Burdette, Brownlee and McConico face up to life in prison and a $1 million fine because of their roles in the heroin overdose deaths. Stevens faces up to 15 years in prison and a $500,000 fine for distributing Vicodin that resulted in death. Indictments and complaints are only charges, and defendants are presumed innocent until proven guilty at trial. Sentences are determined by the judges assigned to the cases based on sentencing guidelines, relevant sentencing statutes and other factors.
United States Attorney McQuade said, “We have made it a priority to prosecute the distribution of heroin resulting in death. Heroin is poison, and overdose deaths are foreseeable to the criminals who sell it.
These charges send a strong message that heroin traffickers face severe consequences for the real harm that they inflict on our residents and our families.”

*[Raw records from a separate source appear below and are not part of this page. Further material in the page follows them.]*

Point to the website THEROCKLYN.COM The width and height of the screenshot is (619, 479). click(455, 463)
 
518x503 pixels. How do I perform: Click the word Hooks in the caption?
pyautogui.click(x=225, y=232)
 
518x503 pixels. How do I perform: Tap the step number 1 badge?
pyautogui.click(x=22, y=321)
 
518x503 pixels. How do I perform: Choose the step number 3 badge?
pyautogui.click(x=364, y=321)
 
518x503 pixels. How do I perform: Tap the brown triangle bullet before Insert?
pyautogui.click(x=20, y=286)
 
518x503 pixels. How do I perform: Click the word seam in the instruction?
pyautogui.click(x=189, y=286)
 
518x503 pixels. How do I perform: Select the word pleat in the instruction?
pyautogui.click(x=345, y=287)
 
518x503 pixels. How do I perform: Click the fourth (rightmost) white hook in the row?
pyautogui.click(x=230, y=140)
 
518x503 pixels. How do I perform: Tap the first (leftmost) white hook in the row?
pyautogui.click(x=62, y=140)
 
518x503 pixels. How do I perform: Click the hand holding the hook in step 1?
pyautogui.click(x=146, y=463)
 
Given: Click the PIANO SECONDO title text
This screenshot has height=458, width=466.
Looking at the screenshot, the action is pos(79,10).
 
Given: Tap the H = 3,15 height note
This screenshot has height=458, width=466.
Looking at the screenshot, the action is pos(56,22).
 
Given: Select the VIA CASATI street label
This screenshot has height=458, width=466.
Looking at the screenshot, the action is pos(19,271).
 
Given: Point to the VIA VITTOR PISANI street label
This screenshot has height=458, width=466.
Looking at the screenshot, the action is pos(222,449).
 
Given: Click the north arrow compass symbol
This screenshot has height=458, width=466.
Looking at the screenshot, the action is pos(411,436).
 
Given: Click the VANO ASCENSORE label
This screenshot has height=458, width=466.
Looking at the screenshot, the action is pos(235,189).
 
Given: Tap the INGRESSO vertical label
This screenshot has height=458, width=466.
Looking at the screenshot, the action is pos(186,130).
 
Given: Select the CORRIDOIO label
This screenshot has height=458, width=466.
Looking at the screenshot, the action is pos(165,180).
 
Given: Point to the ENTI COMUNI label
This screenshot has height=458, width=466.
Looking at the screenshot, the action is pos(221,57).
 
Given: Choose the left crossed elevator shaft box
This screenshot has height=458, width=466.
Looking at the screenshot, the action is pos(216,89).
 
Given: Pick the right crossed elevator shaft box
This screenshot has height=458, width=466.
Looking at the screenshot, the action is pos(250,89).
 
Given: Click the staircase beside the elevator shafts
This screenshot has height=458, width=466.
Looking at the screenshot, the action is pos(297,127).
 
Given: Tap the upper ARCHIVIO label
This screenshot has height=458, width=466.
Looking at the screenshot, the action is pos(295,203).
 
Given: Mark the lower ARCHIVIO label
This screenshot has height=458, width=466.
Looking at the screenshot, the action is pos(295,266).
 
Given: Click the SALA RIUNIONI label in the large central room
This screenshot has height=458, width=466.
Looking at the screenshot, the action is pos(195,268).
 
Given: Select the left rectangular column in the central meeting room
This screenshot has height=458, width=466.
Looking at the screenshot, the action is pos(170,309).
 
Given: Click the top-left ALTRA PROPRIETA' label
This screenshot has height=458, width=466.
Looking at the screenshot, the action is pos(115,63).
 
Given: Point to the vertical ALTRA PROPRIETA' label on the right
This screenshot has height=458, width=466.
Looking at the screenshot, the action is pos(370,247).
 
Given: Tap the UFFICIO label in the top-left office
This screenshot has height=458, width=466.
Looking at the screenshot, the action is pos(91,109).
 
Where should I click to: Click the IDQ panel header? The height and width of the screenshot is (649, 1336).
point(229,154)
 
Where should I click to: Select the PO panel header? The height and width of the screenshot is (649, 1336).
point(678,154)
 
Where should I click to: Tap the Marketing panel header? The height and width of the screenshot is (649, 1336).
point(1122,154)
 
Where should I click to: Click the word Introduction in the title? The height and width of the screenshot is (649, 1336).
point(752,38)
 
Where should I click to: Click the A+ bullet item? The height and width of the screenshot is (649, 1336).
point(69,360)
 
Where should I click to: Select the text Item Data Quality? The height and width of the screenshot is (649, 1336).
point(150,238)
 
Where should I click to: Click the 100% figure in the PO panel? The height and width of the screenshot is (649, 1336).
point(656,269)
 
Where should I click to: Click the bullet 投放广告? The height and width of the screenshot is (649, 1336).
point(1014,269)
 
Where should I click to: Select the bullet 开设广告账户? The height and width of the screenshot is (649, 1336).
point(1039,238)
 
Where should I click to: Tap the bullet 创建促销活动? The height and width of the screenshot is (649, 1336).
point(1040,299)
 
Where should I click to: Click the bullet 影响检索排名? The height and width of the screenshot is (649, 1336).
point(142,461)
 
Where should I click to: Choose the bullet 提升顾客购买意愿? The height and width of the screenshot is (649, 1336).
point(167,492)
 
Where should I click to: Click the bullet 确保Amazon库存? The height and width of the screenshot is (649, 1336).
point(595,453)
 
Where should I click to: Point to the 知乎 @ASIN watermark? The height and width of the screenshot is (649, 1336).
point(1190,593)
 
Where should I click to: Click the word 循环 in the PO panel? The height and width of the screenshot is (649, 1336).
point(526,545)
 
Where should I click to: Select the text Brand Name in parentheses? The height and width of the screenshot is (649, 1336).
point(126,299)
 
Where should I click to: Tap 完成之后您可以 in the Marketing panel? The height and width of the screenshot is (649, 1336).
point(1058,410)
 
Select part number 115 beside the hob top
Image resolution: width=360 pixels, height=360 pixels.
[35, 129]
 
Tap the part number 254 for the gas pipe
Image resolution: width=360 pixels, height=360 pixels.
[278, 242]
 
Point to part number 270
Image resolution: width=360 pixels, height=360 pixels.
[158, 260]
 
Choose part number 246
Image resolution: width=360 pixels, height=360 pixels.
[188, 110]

DEA Special Agent in Charge Reagan said, “DEA will continue to focus our resources on the drug violators such as these, who prey on our communities.”
These cases were investigated by agents, officers, and investigators from the U.S. Drug Enforcement Administration (DEA), the Oakland County Sheriff’s Office, the Office of the Oakland County Medical Examiner, the Redford Township Police Department, and the Office of the Wayne County Medical Examiner. These cases are being prosecuted by Assistant United States Attorneys William Sauget, Kenneth Chadwell, and Andrea Hutting.